• _Task requirements_:
A - Answer these questions using the story critiques.
(i) Which word in "hospital in Saigon basically without a face" does the critic say throws them off?
(ii) Which state does the critic who signs as Amber say they have never been to?
(iii) Which paragraph does the critic who praises the "strong voice" suggest would work better as the first paragraph?
B - Decide whether each statement agrees with the story critiques. Answer yes or no, and quote the words that decide it.
(i) A critic would like the line "I have no need for your sympathy, save it for someone else." to stand alone.
(ii) The critic who writes "Good stuff mate!" dislikes the image of the faceless vet.
(iii) That same critic says the protagonist seems a bit of a monster.
C - Quote the part of the story critiques that starts at "You have a strong" and ends at "of the truck.".

• _Page extract_:
-- Opening Marker --

The main character, first person point of view, is being broken here because he can't see his own eyes, or read his parents thoughts.  Is there a better way, perhaps an overhead conversation, that could show this?

Fuck, it’s Christmas Day. Christmas seems so out of place in such an unholy year…all those flower children smoking pot and spitting on us “Baby Killers” as our bodies shuffle off the plane will surely look back on this year as one of the best of their lives. But I won’t. Neither will my buddies whose brains where splattered over low-lying jungle vegetation. The gooks who got turned into ash by the thick flaming Jello we dump on their asses from B-52s won’t look back on ‘68 too fondly either. They won’t look happily back on shit, cause they’re dead. Put that in you’re fucking pipe and smoke it before you call me a fascist, you goddamn draft dodging hippies.

This is a bit of rant and I question the necessity of it.  If all is necessary, I would rather read a condensed, tightened version because I'm losing interest about here.

hospital in Saigon basically without a face

The word "basically" really throws me off here. Was he, or wasn't he, without a face at this point.  Take a stand.

I have no need for your sympathy, save it for someone else.

I'd like to see this line stand alone.  It says a lot about the character.

It's an interesting hook with potential for a great story here.  I wonder how far it can go, but because I don't know, I'll just wait and see.  You have a concise tone and characterization.  Setting would be nice to see more of because I've never been to Arkansas, so I don't know what it's like. 

I'll check back and see when you post more.  Great Job,

Amber

This critique applies to the 1st draft of this work.

You have a strong voice and seem to take on the persona of a vet rather well. 

I thought the second paragraph would work better as the first paragraph.  The first line is so powerful, I think it would be great to set off the story.  It captures the discontent of the narrator and sets up the tone of the piece.  You could then use the dirtiness of war to segue into the dirtiness of the truck.

It can tend to ramble, so perhaps really slice and dice.  Cut and condense lines to give each one the most meaning. 

I don't get the following line:

I humped a lot of jungle,

The story about his face doesn't come through until about half way through the story.  It seems to be more important towards the end.  This could be a theme revealed later on, as well as his relationship with his parents. 

Also, perhaps hunting could be made more evident that it is a way of going back to his time in war?  I may very well be wrong on this since I don't know a lot about being a soldier.

Thanks for sharing this!  I enjoyed your unique voice.

 Good stuff mate!

I gotta say I love the noir, (needs to be more of that on this site) and I like where your going with the character as well: the faceless vet (an awesome image.)

Now I do have a few concerns though:

your protagonist seems a bit of a monster for one. Not that thats a bad thing, if thats where your going with it. However assuming you are NOT trying to make a monsterous antagonist as the protagonist, this is going to be a problem later on. We as the audience realizes that he has gotten a raw deal in life...but he is also acting like a total dick about it, and lets face it, no one likes that. People want their heroes to overcome such adversity, to go through the meat-grinder of veitnam and come back...changed, but still ADMIRABLE. As its set it looks like he is not going to be a very admirable person.

-- Closing Marker --

• _Source data_:
-- Opening Marker --

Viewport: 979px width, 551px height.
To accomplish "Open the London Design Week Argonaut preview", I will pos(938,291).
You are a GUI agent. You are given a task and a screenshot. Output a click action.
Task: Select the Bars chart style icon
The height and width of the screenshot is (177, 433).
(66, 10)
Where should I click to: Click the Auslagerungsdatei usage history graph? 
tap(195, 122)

-- Closing Marker --

• _Answer set_:
A -
(i) "basically"
(ii) Arkansas
(iii) The second paragraph

B -
(i) Yes: "I'd like to see this line stand alone."
(ii) No: "the faceless vet (an awesome image.)"
(iii) Yes: "your protagonist seems a bit of a monster for one."

C -
You have a strong voice and seem to take on the persona of a vet rather well. 

I thought the second paragraph would work better as the first paragraph.  The first line is so powerful, I think it would be great to set off the story.  It captures the discontent of the narrator and sets up the tone of the piece.  You could then use the dirtiness of war to segue into the dirtiness of the truck.